= Coochee =

==Coochie==

Slang term

Coochie, coochee or coochi is an American term often used as a cute or slang word for a vulva. It has also been used as a slang descriptor in relation to a belly dance and related types of movement.

==In dance and related uses==
The term is a slang descriptor often used in relation to a belly dance or wiggling, as in "Coochie Coochie dance", "Hoochee-Coochee", and the saying "coochie coochie coo" when tickling an infant. It is also used as sexually suggestive slang in the Southern United States, referring to the vagina.

The slang term 'coochie', popular in the USA is likely to be derived from the German word 'Kuchen', meaning 'a pie or cake'.

It may trace back to a song performed at the 1893 Chicago World's Fair by a dancer named Little Egypt, who was filmed in 1896 by Thomas Edison for the Coochee Coochee Dance film short. The song was created by Sol Bloom.

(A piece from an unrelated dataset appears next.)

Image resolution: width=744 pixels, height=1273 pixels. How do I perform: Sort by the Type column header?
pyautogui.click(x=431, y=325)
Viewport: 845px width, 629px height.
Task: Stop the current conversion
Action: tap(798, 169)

One explanation of the etymology attributes it to the French word coucher, meaning to lie down.

Another possible root is the Central American and Caribbean Spanish chocha, likewise a slang term for the vulva, possibly derived from the Mexican panocha, yet another slang term for the vulva, in metaphoric transference from the cones of brown sugar sold in Mexican markets.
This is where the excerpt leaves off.